The LBD was established in 2009 in the Department of Signal Processing. In 2016, it moved to Biomeditech (Institute of Biosciences and Medical Technologies of Tampere, Finland) located in the Sähkötalo Building. In 2019, we moved to the Arvo building, of Tampere University, where most of the members in similar areas of expertise of the Faculty of Medicine and Health Technology (MET) are located, including the distinguished scientist Howy Jacobs, with whom we will share lab space.

Initially, our studies used computational and theoretical biology methods alone, such as detailed stochastic biophysical models and simulators of genetic circuits. In 2011, we setup a Cell and Molecular Biology Laboratory, specialized in live, single-cell, single-molecule imaging. This allowed us to combine theory and measurements. Currently, in addition to the above methodologies, we also conduct live single-cell, single-molecule microscopy and flow-cytometry measurements to study gene expression and genetic circuits dynamics, as well as other intracellular processes. Recently, we added RNAseq another valuable research tool. This has been possible due to having a highly multi-disciplinary group, that includes students with backgrounds in physics, theoretical biology, molecular and cell biology, biotechnology, biomedical engineering, signal processing, and computer science.

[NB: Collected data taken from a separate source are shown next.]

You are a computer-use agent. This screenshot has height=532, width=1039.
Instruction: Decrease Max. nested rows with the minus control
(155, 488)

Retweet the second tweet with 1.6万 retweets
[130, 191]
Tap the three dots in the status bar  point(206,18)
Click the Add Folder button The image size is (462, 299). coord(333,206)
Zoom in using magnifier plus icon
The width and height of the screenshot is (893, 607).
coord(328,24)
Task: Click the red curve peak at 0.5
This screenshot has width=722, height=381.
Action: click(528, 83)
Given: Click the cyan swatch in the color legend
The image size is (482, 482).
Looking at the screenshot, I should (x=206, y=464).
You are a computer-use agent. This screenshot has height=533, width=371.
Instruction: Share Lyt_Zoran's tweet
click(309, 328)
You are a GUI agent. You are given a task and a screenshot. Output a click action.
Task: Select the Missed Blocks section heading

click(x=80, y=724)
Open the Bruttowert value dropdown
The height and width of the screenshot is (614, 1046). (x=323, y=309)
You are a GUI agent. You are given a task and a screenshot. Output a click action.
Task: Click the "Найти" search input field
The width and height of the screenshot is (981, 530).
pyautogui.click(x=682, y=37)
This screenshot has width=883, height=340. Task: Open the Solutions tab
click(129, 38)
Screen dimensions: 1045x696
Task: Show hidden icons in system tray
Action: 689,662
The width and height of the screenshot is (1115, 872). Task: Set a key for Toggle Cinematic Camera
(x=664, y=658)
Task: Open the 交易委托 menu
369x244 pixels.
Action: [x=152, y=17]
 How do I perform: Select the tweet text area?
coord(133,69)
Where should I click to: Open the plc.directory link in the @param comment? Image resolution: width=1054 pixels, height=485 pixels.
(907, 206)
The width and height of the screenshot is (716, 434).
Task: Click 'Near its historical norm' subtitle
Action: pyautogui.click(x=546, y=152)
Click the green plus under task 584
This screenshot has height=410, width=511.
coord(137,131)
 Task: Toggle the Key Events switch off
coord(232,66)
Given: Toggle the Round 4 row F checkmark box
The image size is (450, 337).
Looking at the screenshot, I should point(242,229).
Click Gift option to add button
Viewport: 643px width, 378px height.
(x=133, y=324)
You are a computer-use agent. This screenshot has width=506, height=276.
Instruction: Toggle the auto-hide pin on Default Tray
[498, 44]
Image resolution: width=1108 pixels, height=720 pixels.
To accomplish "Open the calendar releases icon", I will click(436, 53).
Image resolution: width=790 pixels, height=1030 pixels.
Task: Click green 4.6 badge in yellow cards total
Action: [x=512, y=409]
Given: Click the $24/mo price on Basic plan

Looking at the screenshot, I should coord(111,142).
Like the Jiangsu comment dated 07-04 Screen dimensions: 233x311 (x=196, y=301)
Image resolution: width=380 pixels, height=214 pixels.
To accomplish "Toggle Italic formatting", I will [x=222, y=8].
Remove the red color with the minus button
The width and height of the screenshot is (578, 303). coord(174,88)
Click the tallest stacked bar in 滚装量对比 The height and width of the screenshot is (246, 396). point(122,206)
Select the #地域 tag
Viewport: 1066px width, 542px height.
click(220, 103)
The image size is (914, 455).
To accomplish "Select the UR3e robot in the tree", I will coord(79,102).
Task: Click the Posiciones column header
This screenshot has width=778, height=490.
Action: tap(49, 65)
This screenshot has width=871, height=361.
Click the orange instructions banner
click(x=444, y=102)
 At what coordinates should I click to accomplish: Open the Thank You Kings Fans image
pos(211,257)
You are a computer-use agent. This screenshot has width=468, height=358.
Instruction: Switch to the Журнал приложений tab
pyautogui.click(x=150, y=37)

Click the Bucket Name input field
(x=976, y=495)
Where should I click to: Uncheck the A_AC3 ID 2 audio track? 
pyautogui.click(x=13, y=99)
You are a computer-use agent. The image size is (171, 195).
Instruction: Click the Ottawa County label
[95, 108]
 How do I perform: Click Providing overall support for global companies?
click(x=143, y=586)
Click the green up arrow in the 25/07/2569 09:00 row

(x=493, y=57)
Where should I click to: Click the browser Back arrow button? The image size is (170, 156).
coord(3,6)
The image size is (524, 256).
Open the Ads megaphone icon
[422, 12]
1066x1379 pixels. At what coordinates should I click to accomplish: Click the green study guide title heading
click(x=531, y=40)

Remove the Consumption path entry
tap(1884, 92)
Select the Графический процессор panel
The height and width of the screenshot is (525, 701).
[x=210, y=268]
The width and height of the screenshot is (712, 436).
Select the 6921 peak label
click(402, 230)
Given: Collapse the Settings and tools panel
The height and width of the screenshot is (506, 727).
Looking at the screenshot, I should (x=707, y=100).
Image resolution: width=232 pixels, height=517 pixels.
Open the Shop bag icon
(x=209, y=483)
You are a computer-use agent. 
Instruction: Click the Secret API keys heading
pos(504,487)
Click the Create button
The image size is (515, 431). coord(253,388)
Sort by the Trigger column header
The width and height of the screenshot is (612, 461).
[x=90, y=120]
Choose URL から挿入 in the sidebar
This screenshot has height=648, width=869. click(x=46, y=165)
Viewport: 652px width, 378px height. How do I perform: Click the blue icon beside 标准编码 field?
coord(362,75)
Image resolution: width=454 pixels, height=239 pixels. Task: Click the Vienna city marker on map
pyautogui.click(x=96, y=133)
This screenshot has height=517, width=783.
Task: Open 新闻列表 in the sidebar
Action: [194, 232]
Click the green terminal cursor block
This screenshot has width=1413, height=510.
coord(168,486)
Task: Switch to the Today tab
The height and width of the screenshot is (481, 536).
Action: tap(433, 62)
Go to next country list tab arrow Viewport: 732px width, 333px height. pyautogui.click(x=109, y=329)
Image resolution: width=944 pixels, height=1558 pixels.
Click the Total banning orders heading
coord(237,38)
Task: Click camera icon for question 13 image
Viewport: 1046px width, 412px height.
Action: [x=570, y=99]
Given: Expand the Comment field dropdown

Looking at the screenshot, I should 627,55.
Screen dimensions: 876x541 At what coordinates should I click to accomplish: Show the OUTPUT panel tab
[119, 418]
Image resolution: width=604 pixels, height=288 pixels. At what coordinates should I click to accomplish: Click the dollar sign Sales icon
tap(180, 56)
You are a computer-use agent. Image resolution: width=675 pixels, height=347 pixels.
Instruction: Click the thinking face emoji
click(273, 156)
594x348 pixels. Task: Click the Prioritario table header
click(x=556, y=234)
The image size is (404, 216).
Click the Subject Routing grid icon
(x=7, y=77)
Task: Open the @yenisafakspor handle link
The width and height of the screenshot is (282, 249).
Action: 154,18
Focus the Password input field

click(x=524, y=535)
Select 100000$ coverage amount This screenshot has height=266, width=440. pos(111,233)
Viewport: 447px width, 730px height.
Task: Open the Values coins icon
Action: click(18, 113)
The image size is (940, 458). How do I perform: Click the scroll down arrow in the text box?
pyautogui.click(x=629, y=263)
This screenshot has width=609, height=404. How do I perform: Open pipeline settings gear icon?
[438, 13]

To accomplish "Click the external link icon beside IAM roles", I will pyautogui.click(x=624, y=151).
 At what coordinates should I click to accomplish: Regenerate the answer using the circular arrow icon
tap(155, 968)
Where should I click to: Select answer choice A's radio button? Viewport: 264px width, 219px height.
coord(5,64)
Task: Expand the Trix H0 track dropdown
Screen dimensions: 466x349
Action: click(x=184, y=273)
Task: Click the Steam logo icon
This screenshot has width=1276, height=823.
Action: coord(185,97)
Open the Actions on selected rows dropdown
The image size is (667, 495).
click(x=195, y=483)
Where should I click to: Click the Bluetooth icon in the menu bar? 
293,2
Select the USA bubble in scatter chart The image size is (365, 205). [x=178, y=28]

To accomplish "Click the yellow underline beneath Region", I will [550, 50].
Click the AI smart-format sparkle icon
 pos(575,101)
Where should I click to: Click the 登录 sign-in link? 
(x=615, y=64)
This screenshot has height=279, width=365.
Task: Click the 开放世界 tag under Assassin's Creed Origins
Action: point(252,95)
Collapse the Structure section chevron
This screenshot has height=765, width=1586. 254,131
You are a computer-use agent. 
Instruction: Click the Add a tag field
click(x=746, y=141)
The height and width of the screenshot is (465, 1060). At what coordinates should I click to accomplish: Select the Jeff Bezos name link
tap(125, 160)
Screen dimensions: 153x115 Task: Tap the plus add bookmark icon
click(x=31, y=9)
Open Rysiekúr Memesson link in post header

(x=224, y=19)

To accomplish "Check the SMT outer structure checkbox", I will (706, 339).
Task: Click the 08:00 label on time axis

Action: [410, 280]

A detail description of some of our recent projects is available in Projects.

Above are movies produced in our lab, using time-lapse microscopy, to study cellular processes ranging from transcription dynamics to segregation of protein aggregates to the cell poles. (Left) We imaged nucleoids (red) and FtsZ proteins (green) during cell division. (Center) We observed RNAs production, one molecule at a time (bright spots), in a living cell. (Right) We observed the spatial distribution of MS2-GFP-RNA spots in live cells at 10 oC, to assess how low temperatures affect the dynamics of segregation of protein aggregates towards the cell poles.

This image illustrates a methodology used in several of our studies, which consists of microscopy measurements of RNA production dynamics, subsequently processed by state-of-the-art signal and image processing techniques, from which we design and test novel stochastic models of genes and genetic circuits expression and regulation.